Por Marta Burguet Arfelis
Doctora en pedagogía
Barcelona, noviembre 2012
Foto: www.ventdcabylia.com
Este año quedamos boquiabiertos ante las imágenes del planeta Marte cuando el explorador Curiosity aterrizaba el pasado mes de agosto en el planeta rojo. Si no fuera por la grabación de aquel hecho, poca habría sido la receptividad de aquel hecho entre la ciudadanía. Si logró tanta aceptación fue gracias a la imagen, ¡el poder de la imagen! Imaginémonos por unos instantes la llegada a Marte sin que hubiese quedado grabada en ningún tipo de soporte. En pleno siglo XXI seguro que no habría sido creíble. Para que un hecho sea creíble tiene que pasar por algún tipo de grabación, sea video, fotografía, sonido… Lo que hace años, o más bien siglos, era validado como cierto sólo por la tradición oral del hecho o por documentación escrita que algún testigo pudiera dejar, hoy día, y más si se trata de acontecimientos que pretendemos calificar como “científicos”, deben tener algún tipo de registro gráfico que los avale.

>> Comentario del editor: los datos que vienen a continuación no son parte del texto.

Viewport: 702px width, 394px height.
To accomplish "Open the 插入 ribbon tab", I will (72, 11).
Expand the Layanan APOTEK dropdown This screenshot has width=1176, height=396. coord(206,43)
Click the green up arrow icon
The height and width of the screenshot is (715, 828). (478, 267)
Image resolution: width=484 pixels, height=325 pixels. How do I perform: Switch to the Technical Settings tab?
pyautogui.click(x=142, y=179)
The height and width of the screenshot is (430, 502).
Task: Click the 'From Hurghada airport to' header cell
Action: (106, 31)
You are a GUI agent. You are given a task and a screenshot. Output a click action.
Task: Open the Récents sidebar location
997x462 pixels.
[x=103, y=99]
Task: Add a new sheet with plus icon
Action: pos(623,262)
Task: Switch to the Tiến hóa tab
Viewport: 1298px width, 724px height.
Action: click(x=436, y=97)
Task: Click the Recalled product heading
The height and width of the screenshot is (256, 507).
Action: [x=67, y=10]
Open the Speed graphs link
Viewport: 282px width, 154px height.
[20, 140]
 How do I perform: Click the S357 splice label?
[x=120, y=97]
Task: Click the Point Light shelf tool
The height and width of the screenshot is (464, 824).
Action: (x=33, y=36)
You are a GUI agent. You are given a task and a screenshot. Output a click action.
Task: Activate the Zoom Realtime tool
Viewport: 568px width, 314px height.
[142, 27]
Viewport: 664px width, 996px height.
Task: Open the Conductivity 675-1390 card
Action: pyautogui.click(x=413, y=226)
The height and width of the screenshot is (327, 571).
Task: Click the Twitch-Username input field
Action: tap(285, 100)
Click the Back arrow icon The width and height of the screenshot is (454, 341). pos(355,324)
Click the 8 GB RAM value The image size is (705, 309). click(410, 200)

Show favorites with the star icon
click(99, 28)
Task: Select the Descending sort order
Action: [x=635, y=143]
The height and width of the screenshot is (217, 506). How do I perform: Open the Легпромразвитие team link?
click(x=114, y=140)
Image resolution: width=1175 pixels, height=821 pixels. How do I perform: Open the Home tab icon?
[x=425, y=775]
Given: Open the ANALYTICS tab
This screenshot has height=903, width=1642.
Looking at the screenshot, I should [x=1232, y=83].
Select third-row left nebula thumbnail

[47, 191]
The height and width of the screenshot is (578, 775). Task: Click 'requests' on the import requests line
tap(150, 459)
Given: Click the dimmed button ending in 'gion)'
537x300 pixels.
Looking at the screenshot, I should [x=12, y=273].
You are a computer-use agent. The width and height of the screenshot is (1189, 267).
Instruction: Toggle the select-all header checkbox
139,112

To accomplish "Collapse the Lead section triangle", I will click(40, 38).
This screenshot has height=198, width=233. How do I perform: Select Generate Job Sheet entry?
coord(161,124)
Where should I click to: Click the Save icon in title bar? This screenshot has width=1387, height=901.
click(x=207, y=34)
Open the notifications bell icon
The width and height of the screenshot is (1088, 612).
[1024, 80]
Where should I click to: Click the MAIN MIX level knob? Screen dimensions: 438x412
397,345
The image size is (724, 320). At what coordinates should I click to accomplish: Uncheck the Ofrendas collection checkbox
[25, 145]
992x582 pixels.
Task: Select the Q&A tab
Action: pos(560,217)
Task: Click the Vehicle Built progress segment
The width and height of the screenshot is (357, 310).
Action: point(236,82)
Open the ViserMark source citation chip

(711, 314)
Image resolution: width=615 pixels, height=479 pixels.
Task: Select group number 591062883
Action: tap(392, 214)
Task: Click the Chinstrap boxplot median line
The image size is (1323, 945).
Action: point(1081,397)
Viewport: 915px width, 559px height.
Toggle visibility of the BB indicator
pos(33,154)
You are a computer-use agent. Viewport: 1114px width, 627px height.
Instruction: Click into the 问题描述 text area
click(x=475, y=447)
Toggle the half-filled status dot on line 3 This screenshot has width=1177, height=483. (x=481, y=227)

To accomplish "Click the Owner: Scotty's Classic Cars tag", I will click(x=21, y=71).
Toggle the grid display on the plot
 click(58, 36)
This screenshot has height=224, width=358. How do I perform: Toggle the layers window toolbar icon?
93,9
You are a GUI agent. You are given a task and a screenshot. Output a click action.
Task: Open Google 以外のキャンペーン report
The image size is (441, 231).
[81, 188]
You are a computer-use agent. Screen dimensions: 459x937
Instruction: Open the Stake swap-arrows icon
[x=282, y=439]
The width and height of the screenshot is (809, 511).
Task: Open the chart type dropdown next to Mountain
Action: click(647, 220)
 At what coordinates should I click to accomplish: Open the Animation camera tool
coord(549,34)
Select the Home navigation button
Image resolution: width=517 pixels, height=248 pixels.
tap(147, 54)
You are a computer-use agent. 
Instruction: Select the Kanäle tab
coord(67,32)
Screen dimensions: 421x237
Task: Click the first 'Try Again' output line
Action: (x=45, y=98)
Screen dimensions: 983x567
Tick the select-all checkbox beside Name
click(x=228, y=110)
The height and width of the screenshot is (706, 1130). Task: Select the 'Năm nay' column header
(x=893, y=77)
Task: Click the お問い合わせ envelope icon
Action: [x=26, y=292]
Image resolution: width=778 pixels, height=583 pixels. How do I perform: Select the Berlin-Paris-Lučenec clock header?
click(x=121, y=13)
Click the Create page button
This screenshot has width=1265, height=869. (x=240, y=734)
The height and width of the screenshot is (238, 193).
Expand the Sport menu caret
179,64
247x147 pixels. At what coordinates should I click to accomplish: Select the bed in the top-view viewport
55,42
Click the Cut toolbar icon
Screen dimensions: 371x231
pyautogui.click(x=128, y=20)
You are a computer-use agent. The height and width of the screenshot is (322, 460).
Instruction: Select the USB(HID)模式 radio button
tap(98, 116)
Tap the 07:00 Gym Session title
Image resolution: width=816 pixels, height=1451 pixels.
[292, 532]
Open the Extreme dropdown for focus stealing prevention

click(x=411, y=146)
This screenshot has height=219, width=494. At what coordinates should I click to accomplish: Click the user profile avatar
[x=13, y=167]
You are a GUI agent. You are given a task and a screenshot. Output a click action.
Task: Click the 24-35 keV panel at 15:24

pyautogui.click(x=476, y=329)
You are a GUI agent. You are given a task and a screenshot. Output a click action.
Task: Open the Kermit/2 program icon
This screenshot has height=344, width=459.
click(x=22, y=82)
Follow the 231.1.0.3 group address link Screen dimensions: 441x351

La perplejidad de la grabación llega cuando en el ámbito familiar, laboral o ciudadano, en las vivencias y convivencias caseras, parece que todo aquello que no queda registrado, no ha ocurrido. Cuando alguien regresa de un viaje, lo que gráficamente no ha captado en su cámara o móvil, lo que no ha digitalizado, podemos casi afirmar que no ha sucedido. Si queremos explicar lo que hemos vivido en un viaje lo hacemos con el apoyo gráfico. Y si no contamos con ese apoyo, ya no sólo los hechos no resultan bastante creíbles a ojos externos, sino que llegamos a no recordarlos suficientemente, a hacer memoria de lo que hemos vivido ayudados por la grabación que nos acompaña, reviviéndolo. De este modo, la grabación es necesaria para que un hecho adquiera la categoría de “auténtico”. Podemos explicar que caminamos por la Muralla china, pero si no tenemos un documento gráfico, no será muy creíble. Tal es la obsesión de la grabación, que cuando estamos con alguien memorable o en un lugar nuevo, sea placentero o inverosímil, lo primero que pensamos es hacer una fotografía o un vídeo, casi antes de maravillarnos con nuestros propios sentidos: con una mirada contemplativa, con el tacto de la textura del paisaje urbano o rural, con el olor que desprende aquel lugar que impregna nuestra sensibilidad, con el gusto que podemos llegar a paladear o desde los sonidos que el oído puede alcanzar.
El nivel de confianza en nuestras grabaciones naturales a través de los cinco sentidos ha menguado considerablemente, en beneficio de nuestra confianza en la grabación externa. La memoria del pendrive amplia infinitivamente la capacidad de retener en nuestra mente tantos y tantos hechos y conocimientos que sería imposible recordar. Una vez más entendemos el límite humano, tan evidente y a la vez tan temido.
Al final, las grabaciones naturales como la retina o las papilas gustativas se amplían con instrumentos externos, pero lo que también es necesario que tengamos presente es que estos registros son insustituibles, al menos en estos momentos. El aroma del tomillo, la rugosidad de la piedra tallada o el escollo de la arena, el efecto mojado del agua, el sabor de un buen cocido casero, son algunos de los efectos que necesitan los sentidos humanos para ampliar los registros gráficos, la manía de la grabación de los cuales, a veces, apaga el disfrute del resto.
Al final, también pasa todo aquello –mucho– que afortunadamente no tenemos registro, ni percibido por los sentidos humanos ni por los instrumentos externos creados. Ojalá también se nos haga creíble. Si no, ¡cuántas olas que acarician y se pelean con las rocas costeras, sin grabación! ¡Cuántos suspiros y deleites en la oscuridad y la soledad de una vida, sin documentación! Afortunadamente, la vida va más allá de cualquier grabación. También en pleno siglo XXI. Transcurre en el anonimato y desde el anonimato.